How to push past a fear of failure, a fixation on appearances, and other self-sabotaging ways of thinking

Kate Morgan
Forge
Published in
4 min readFeb 18, 2020

Klaus Vedfelt/Getty Images

AA couple years ago, I got a weekend gig managing a fresh pasta stand at my local farmers market. It was supposed to be laid-back; the extra money was nice, but I was really in it for the conversation. I work from home, and I had been missing social interaction.

The pasta stand was also the first time I was in charge of other people — and in hindsight, I was decidedly not laid-back about it. In fact, I quickly became the market’s resident tyrant, utterly convinced that I knew the best way to do everything and frustrated that my fellow employees didn’t agree. If I had a nickel for every time I muttered “Just let me do it,” I could have bought out all the pasta we had.

The result, of course, was that we were an operational mess, and I went home from what should have been a fun weekend job drained and annoyed. The problem wasn’t that my fellow employees weren’t capable. But as a leader, I was stuck in what Christopher S. Reina, an assistant professor of management and entrepreneurship at Virginia Commonwealth University, calls an “implemental” mindset: I was so focused on just getting things done that I refused to open myself up to new ideas or approaches.

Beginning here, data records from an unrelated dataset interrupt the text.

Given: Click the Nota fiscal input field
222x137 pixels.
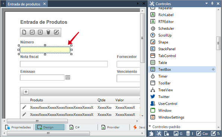Looking at the screenshot, I should point(64,64).
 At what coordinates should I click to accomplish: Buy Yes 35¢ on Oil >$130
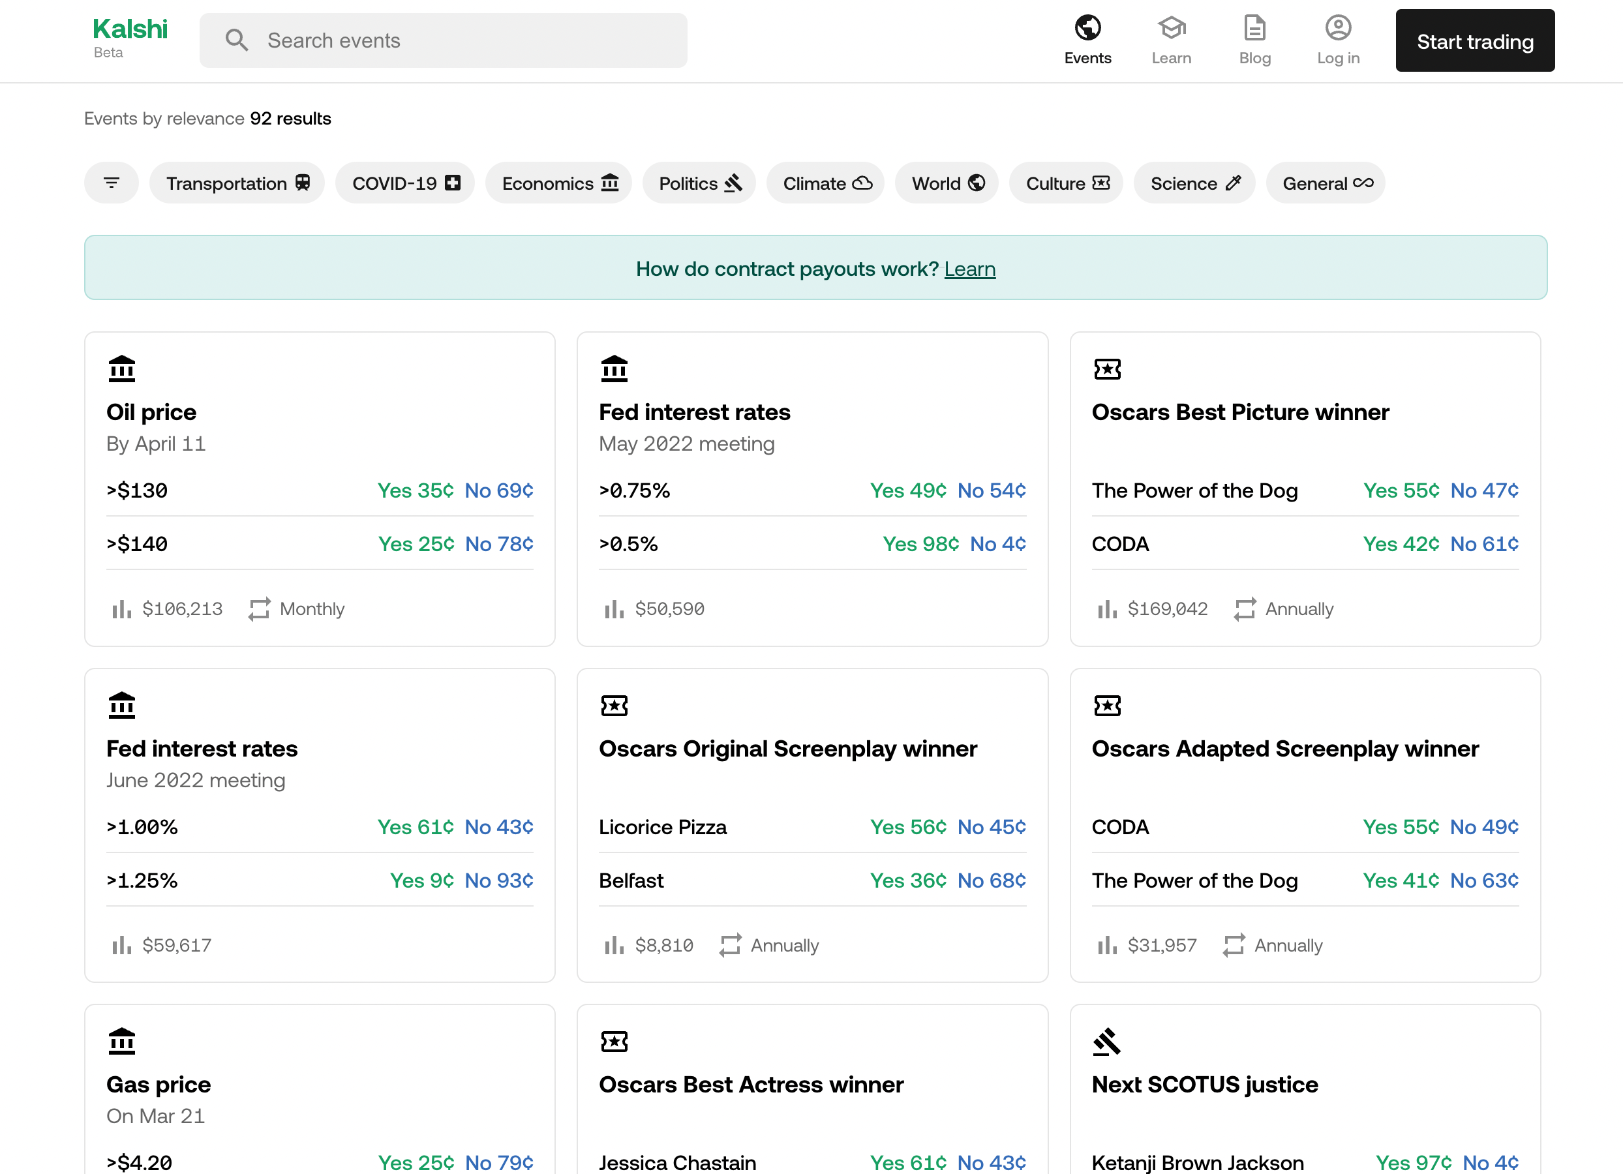[416, 491]
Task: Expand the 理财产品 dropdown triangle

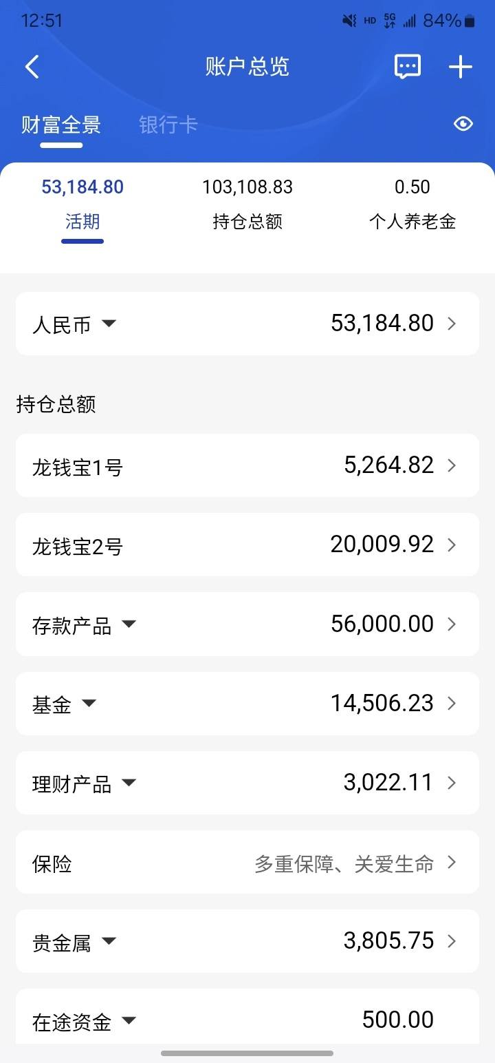Action: 129,782
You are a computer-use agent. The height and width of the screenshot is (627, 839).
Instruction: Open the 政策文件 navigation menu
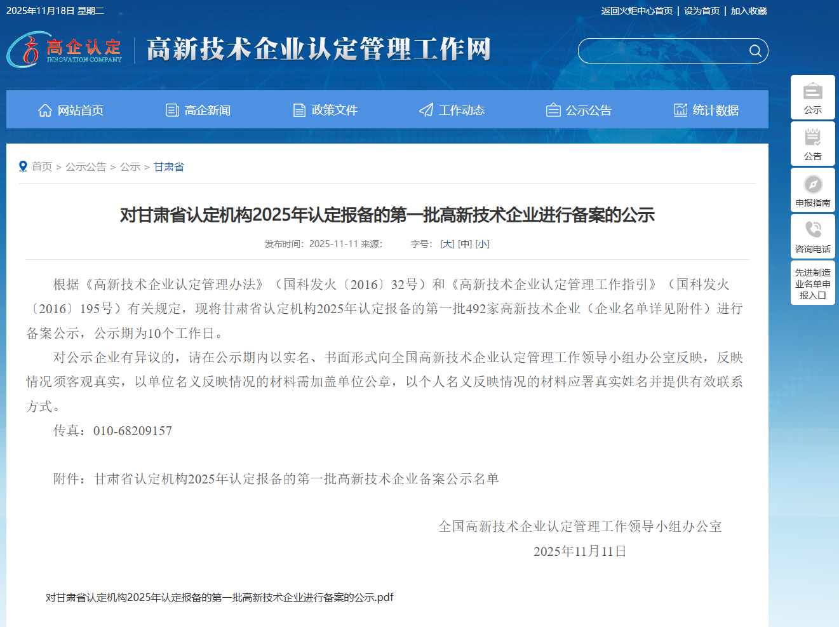tap(325, 111)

“The leader’s not the hero,” Reina says. “A good leader is more humble.”

If you’re struggling at work, Reina notes, your mindset may be to blame. In a new paper in the journal Leadership Quarterly, Reina and his co-author, the California State management professor Ryan K. Gottfredson, explore four common mindset traps that get in the way of leadership development. If any of these sound familiar, it may be time to do some honest self-reflecting.

The fixed mindset

A fixed mindset is the belief that people are largely incapable of improving themselves, because skills and abilities are innate rather than malleable. In a leadership context, “it’s when leaders have the mindset that they have so much experience and knowledge that they’re always right,” says Steve VerBurg, president of the Orange County office of the leadership-training organization Dale Carnegie. “They shut…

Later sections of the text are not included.